Fast Times: In the wake of Yom Kippur, Complex counts down their 9 favorite Israelis, including Moran Gros (at left). Oddly enough, Ben-Gurion doesn’t make the list. [Complex]

Ever Since I Can Remember I’ve Been Poppin’ Them Bottles: Champagne sales plummet in the face of economic uncertainty. Where are the rappers when we need them? [Luxist]

Small Arms Fire: Mailing severed chocolate limbs may not be the best PR move. Although, given their client base, we’re not sure AXE could do much worse. [Gawker]

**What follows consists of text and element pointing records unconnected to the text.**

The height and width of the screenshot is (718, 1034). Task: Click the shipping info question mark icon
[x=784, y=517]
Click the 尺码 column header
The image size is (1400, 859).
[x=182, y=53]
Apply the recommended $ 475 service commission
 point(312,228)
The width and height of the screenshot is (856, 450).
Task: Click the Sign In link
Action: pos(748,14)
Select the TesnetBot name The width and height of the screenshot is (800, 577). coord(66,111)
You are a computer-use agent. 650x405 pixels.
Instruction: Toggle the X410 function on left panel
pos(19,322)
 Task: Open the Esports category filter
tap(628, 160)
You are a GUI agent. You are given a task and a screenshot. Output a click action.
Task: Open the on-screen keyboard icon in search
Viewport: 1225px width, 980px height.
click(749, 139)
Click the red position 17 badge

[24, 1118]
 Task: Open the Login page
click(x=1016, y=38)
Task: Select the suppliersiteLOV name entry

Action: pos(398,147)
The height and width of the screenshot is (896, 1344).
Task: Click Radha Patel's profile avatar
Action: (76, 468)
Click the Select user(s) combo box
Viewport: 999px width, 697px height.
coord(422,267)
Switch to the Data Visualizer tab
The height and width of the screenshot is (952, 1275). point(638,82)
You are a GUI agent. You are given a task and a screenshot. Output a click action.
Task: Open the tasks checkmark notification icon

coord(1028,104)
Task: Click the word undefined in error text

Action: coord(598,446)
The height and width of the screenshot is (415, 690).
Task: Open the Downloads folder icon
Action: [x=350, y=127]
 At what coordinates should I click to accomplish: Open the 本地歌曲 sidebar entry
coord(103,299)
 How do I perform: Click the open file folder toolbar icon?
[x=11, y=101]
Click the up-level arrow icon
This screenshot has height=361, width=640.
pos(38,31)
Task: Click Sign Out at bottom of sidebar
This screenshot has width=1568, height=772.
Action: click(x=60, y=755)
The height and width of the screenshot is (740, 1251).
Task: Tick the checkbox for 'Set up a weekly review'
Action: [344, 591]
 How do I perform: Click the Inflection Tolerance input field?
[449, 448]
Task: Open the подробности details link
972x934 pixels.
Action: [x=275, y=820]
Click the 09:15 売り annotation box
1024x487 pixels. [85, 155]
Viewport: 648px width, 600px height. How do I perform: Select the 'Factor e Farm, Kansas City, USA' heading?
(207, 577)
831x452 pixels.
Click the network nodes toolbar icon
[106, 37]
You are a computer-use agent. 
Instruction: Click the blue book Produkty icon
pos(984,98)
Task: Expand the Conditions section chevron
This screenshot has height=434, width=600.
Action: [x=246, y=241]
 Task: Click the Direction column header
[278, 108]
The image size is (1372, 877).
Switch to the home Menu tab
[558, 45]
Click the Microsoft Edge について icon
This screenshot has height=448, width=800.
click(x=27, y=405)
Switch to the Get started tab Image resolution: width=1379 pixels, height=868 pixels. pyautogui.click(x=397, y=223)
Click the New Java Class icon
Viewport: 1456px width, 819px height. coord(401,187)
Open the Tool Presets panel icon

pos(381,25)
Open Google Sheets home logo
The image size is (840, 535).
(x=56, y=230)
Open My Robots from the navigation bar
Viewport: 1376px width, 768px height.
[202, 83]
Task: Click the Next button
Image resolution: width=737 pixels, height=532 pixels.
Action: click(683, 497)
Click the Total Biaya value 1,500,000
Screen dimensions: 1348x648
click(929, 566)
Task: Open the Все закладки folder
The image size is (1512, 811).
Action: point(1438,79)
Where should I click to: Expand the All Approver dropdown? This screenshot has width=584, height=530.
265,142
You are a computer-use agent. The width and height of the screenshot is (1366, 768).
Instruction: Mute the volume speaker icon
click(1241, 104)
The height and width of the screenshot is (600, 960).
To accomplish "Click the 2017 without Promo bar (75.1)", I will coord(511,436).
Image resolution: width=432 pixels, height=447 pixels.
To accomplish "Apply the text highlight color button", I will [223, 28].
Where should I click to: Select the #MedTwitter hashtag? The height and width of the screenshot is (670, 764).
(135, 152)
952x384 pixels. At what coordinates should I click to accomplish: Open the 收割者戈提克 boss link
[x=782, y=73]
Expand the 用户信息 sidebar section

Button Up: Take heed, bankers! What the world needs now are shawl-collar cardigans. Plan your weekend accordingly. [Selectism]

The Line for El Baño


The exclusivity arms race in New York nightlife has been getting a little ridiculous lately, so when we saw this, we knew it was either the beginning of the end times or an exceptionally clever PR hoax. Having pondered it, we’re ready to say it’s the latter.

(Fair Warning: we’re about to get very local.)

El Baño has made waves masquerading as an exclusive New York club, but they’ve been very cagy about their location even as they’ve publicized their existence. We’ve seen people pull off the secret club before, and this isn’t how it’s done. They don’t list opening dates, they don’t post menus, and they certainly don’t have drink lists as thin as the one El Baño is sporting. The shelf life of this sort of stunt isn’t going to last more than a few weeks, so we imagine they’re going for something a little more immediate. And if you think their opening date during fashion week is a coincidence, we’ve got a bridge to sell you.

We reveal the horrible truth»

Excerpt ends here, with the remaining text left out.